Ketua Legiun Veteran Kota Semarang Herman Josep Soedjani mengaku, saat ini tengah meneruskan semangat perjuangan kepada generasi penerus bangsa di tengah pandemi Covid-19. Sebab, dampak Covid-19 tidak hanya pada faktor kesehatan, tapi juga keutuhan gotong royong ekonomi. Generasi muda, lanjut dia, nantinya bisa menciptakan ide dan lapangan kerja yang dapat dilakukan secara mandiri.
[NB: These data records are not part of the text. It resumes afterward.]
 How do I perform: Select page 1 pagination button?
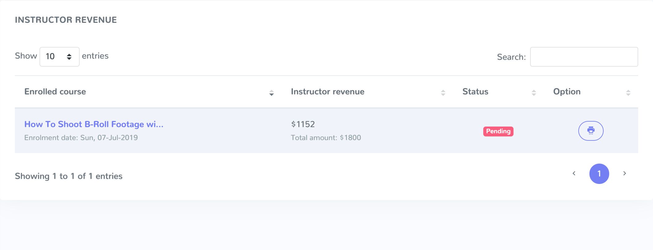pos(599,173)
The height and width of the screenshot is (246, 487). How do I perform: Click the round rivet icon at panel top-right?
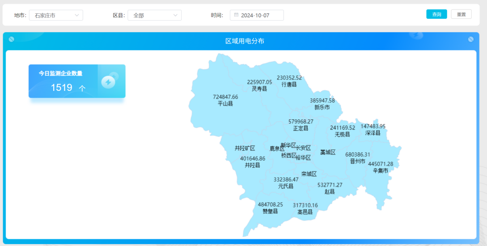point(470,39)
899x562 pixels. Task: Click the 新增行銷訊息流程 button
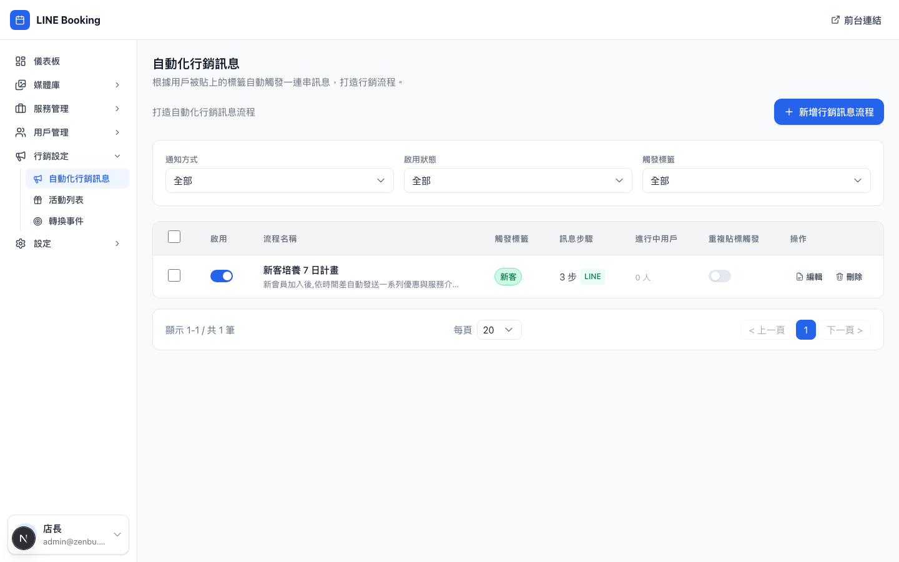(828, 112)
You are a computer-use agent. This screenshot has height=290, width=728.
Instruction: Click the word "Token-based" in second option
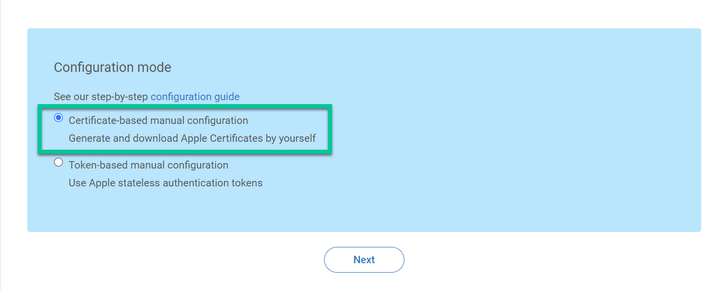coord(93,165)
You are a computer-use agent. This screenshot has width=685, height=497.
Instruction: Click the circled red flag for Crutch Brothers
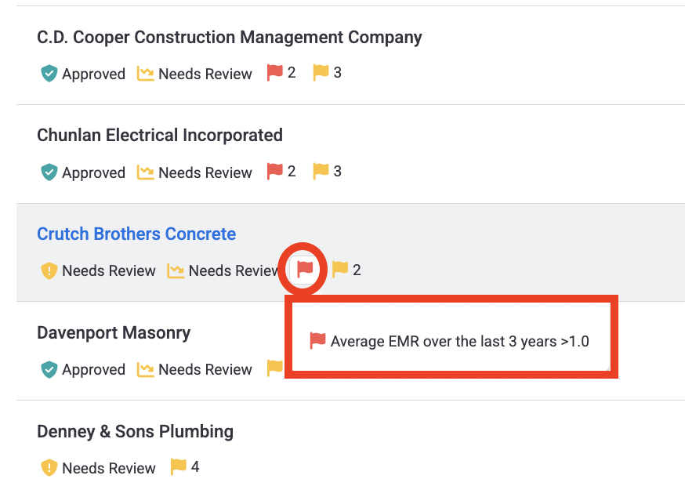tap(305, 269)
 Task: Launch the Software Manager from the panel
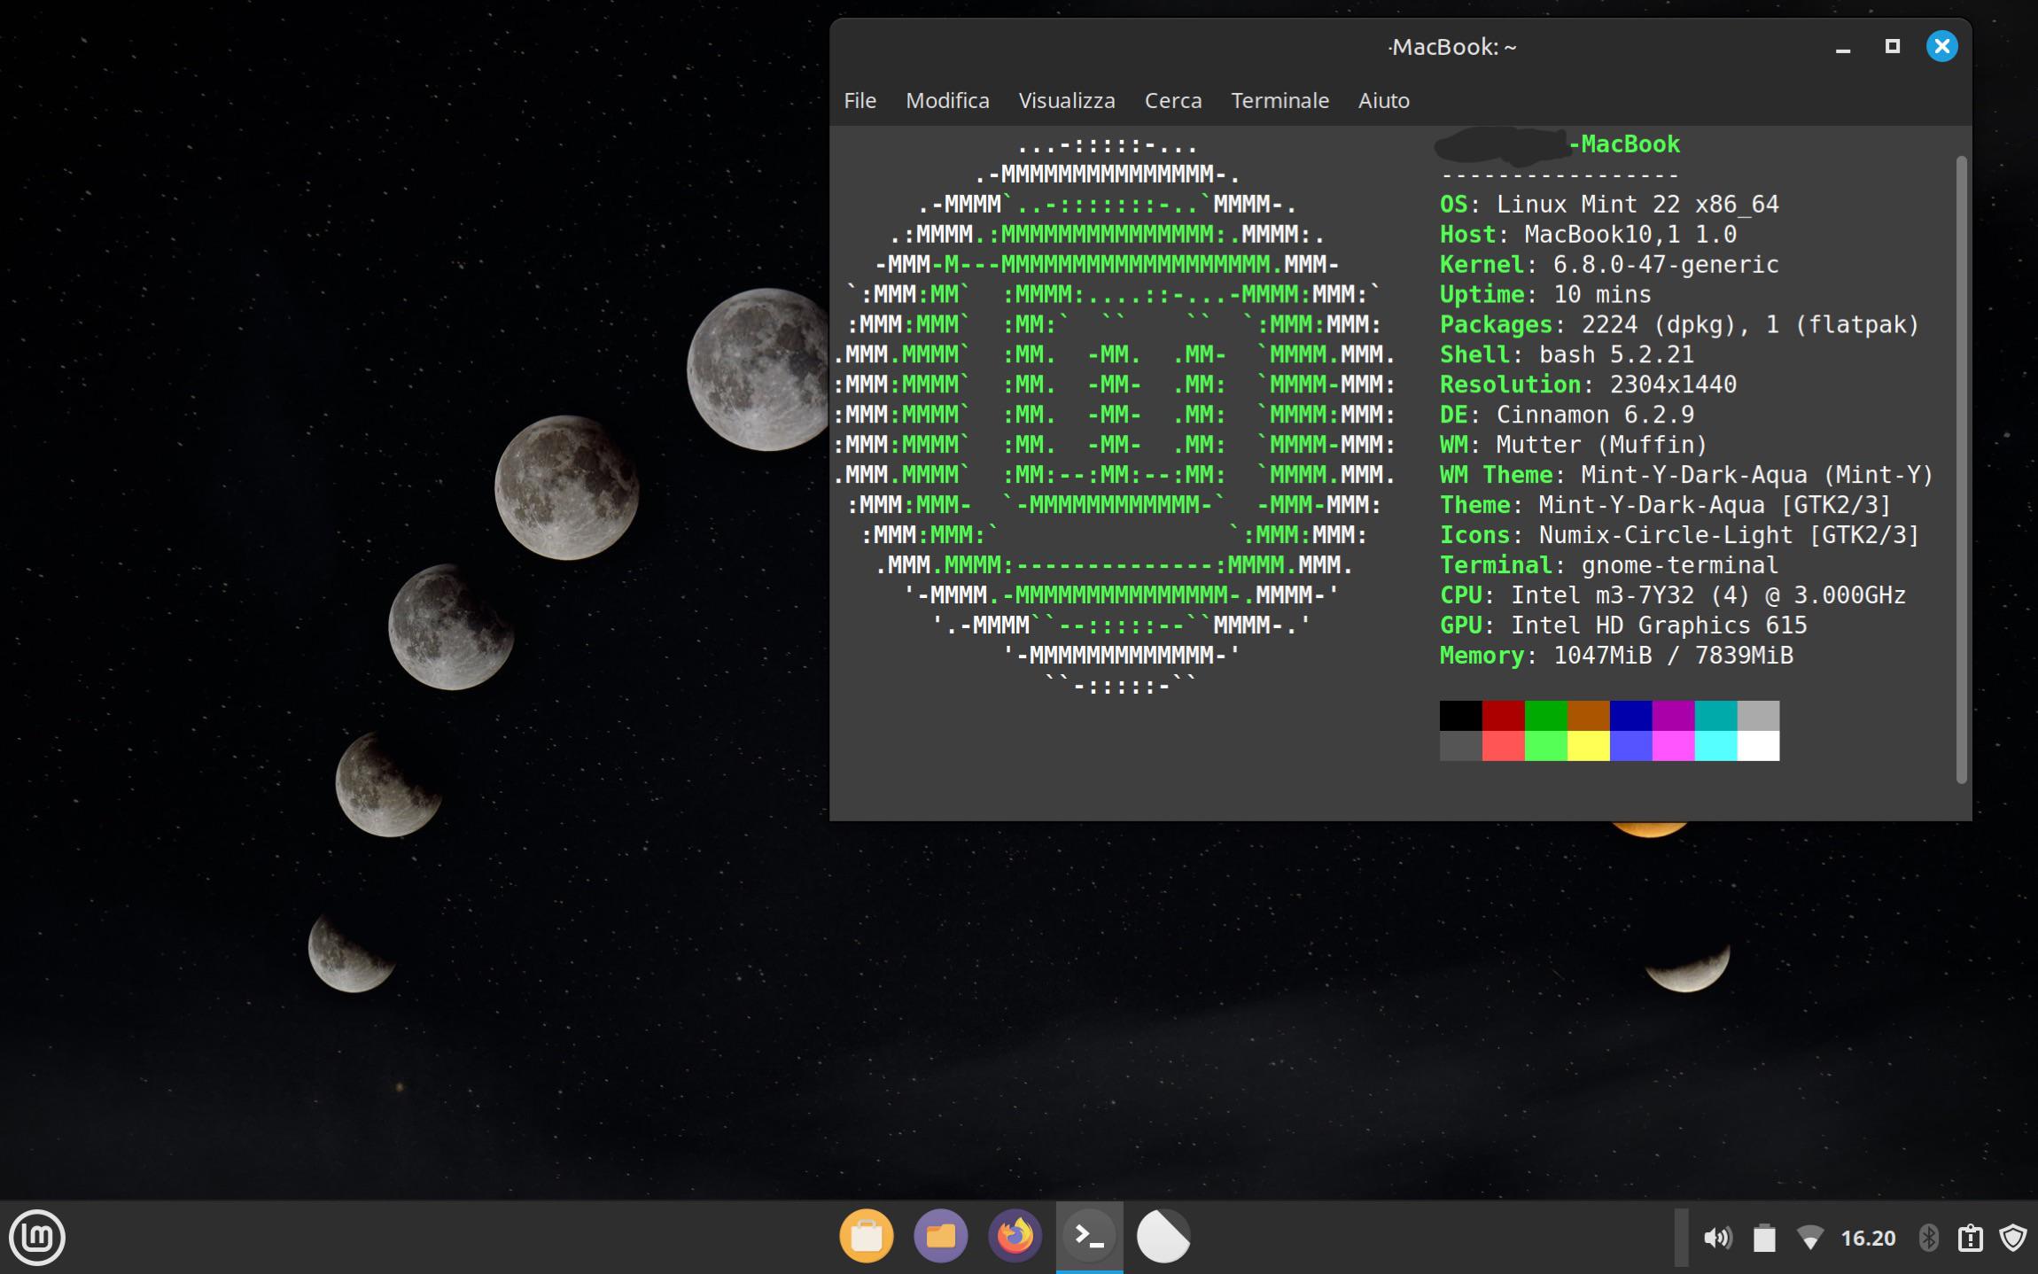(x=867, y=1236)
“Modalnya dengan semangat dan moral yang kuat. Gotong royong, cinta tanah air, dan rela berkorban ini bagian dari nilai perjuangan. Semua harus diwarisi kepada anak muda. Seperti beternak, bertani, sehingga membuat banyak orang muda menjadi kreatif. Kita jangan sampai larut pada masalah pandemi ini. Tapi, tetap semangat tinggi, tetap kreatif, dengan tetap memperhatikan protokol kesehatan,” pesannya.

Di Kota Semarang sendiri, kata dia, terdapat 282 legiun veteran yang masih hidup. Meski begitu, mereka rata-rata hidup dengan kondisi ekonomi menengah ke bawah. Dikatakan, saat ini ada seorang legiun yang tinggal di rumah sendiri, dan membutuhkan perhatian dari pemerintah daerah.

“Sebagian besar rumahnya ada yang direhab. Ada juga legiun veteran yang ikut anaknya. Ada yang ngontrak rumah. Beberapa masih ada yang menumpang di rumah saudara. Dari 282 orang, usianya sudah sepuh, 70 sampai 90 tahun,” katanya.

Dikatakan, setiap tahunnya pemerintah pusat mengucurkan uang tunjangan bagi para veteran pejuang kemerdekaan sebesar 50-100 persen dari nominal Rp 1,8 juta sampai Rp 2,6 juta per orang. “Jumlahnya nominalnya bervariatif untuk tiap-tiap orang,” jelasnya.